Fin mars dernier paraissait le dernier ouvrage « géopolitiquement incorrect » d’Alexandre del Valle, géopolitologue international, Professeur à Sup de Co la Rochelle ou à l’Université européenne de Rome, essai décapant intitulé Le complexe occidental et au sous-titre révélateur : « Petit traité de déculpabilisation ». Le thème central du livre est la grande question du « mal-être de l’Occident » et de sa culpabilité pathologique dans le contexte géopolitique global de l’émergence d’un « monde multipolaire de moins en moins occidental »... Tout un programme ! Dans une interview parue dans le Figaro Vox, le journaliste Alexandre de Vecchio présente l’ouvrage comme « un essai tonique et volontairement clivant qui dépeint la culpabilité de l’Occident comme la cause première du malaise de nos sociétés ». Dans sa recension parue cette fois-ci au Figaro magazine en avril dernier, Charles-Henri d’Andigné qualifie l’ouvrage d’ « audacieux et tonique ».

On ne saurait mieux qualifier la nature de cette œuvre présentée par l’éditeur de Del Valle comme « un manuel de contre-désinformation ». Chroniqueur et géopoliticien classé à la « droite libérale dure » » mais libre d’esprit et souverainiste, jugé polémique, mais auteur d’analyses en réalité assez mesurées et très documentées ; consultant à Bruxelles mais eurosceptique, Del Valle est avant tout un chercheur libre, inclassable, jugé souvent polémiste, mais sa démarche n’est jamais pamphlétaire ou simpliste, car elle emprunte à plusieurs disciplines : la géopolitique d’abord, puis la science politique, la stratégie, la philosophe et même la psychologique sociale, mélange des genres qui rend son essai passionnant et fort original.

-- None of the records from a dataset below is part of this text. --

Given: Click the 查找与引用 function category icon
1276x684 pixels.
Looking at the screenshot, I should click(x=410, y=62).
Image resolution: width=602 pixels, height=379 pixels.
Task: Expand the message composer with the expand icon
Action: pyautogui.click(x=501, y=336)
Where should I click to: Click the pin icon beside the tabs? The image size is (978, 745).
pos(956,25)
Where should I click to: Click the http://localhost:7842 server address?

Del Valle part tout d’abord du constat que l’homme occidental se morfond dans sa « culpabilité pathologique » qui le conduit à une véritable « dépression collective », fruit d’un permanent « enseignement du mépris de soi » inculqué depuis la tendre enfance. Or l’auteur rappelle que dans le cadre du nouveau monde multipolaire qui vient et qui est fait de nationalisme, d’hyper-concurrence et de Realpolitik, la culpabilisation et le complexe sont des « luxes » que l’on ne peut plus se permettre de s’offrir…, sauf à s’auto-détruire face à des nations émergentes décomplexées, fières de leur identité et prêtes à en découdre… Del Valle affirme donc tout net que « les nations occidentales ne pourront retrouver l’estime des autres civilisations qui les rejettent et ne pourront conserver un véritable poids sur l’échiquier international que si elles assument leur identité, leur histoire et renouent avec la Realpolitik en rompant avec leur complexe ». Alexandre Del Valle cite l’exemple français pour montrer combien la « dépression collective » est réelle dans la Vieille Europe traumatisée par les « guerres civiles » passées dont elle n’est pas encore remise.

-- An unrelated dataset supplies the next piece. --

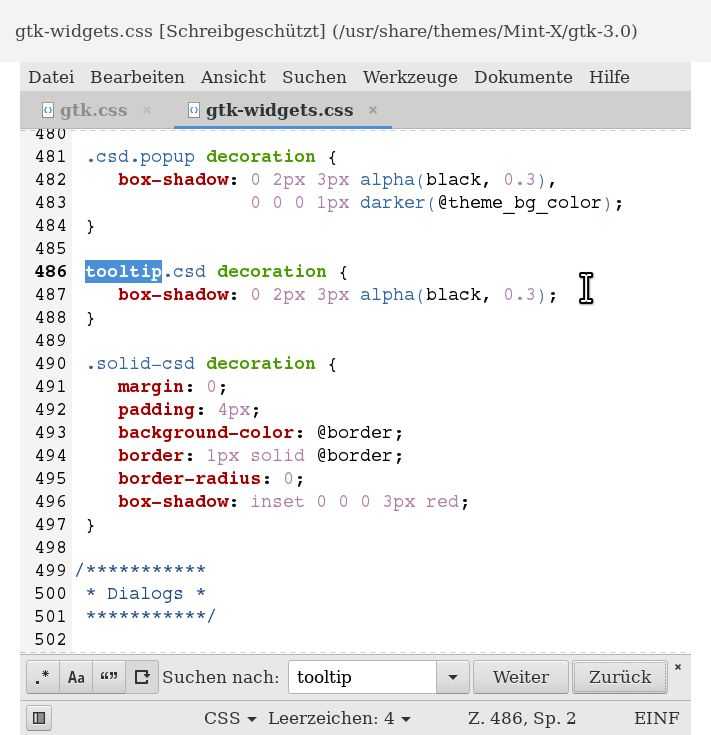
Task: Close the search bar
Action: coord(678,667)
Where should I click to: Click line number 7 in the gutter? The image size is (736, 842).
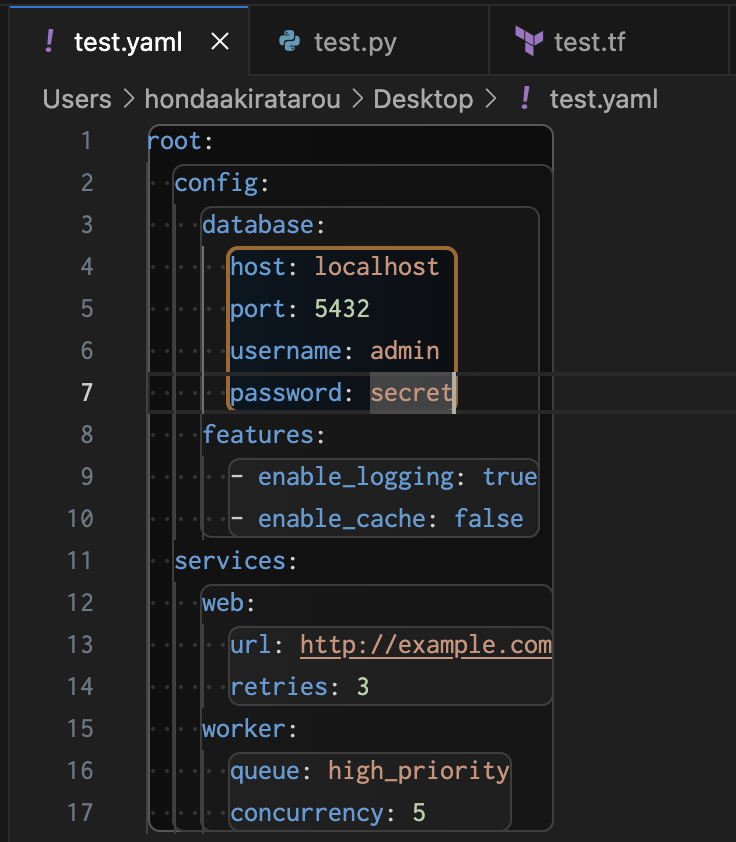click(86, 392)
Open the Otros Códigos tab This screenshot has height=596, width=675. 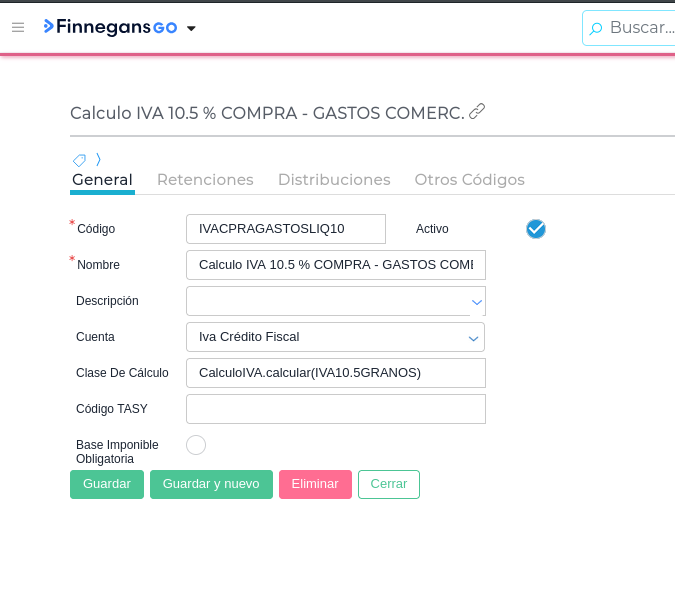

Cette « dépression » se manifeste essentiellement par la perte de confiance en soi et le déracinement, fruit de la « haine de sa propre Histoire », source de « peur de l’avenir » et de « désorientation généralisée, d’anomie et d’auto-dissolution », voire de « suicide collectif ». L’auteur cite d’ailleurs à ce propos le grand sociologue Durkheim qui expliquait le suicide par l’anomie, la perte de valeurs et de normes. Il est donc clair que la « pire menace » pour les démocraties européennes affaiblies et dépressives est psychologique, et que la « dépression collective » est une véritable « pathologie sociale qu’il faut soigner au plus vite ». Il est donc urgent de « relancer une véritable politique d’intégration ambitieuse fondée sur l’auto-estime collective et le réapprentissage de notre Histoire et de notre identité revalorisées ».

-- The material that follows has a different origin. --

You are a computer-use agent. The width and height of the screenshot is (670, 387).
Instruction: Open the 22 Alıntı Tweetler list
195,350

Del Valle affirme parallèlement, dans ce même préambule fort instructif qui plante le décor, que la définition identitaire de l’Occident, fondée sur « l’apport gréco-latin et judéo-chrétien », a été totalement faussée depuis que nos élites déracinées et subjuguées par l’Utopie dangereuse du « Village mondial » ont défini l’Occident à travers « les valeurs abstraites de l’individualisme et des droits de l’Homme », puis à l’aune des « choix atlantistes et libre-échangistes » dans lesquelles peuvent très bien se retrouver des pays non-occidentaux au sens civilisationnel, comme la Turquie, candidate pour cela à son intégration dans l’Union européenne, ou le Japon ou la Corée du Sud, alliés des États-Unis et adeptes de l’économie de marché. A contrario, Alexandre Del Valle déplore que cette seconde définition « désincarnée » de l’Occident rejette un pays incontestablement « occidental » au sens « gréco-chrétien » du terme : la Russie slavo-orthodoxe, qu’il défend malgré les dérives néo-impériales de Poutine et malgré la crise ukrainienne, selon une solidarité « panoccidentale », expression qu’il a créée et dans laquelle il réconcilie l’Occident et la Russie orthodoxe…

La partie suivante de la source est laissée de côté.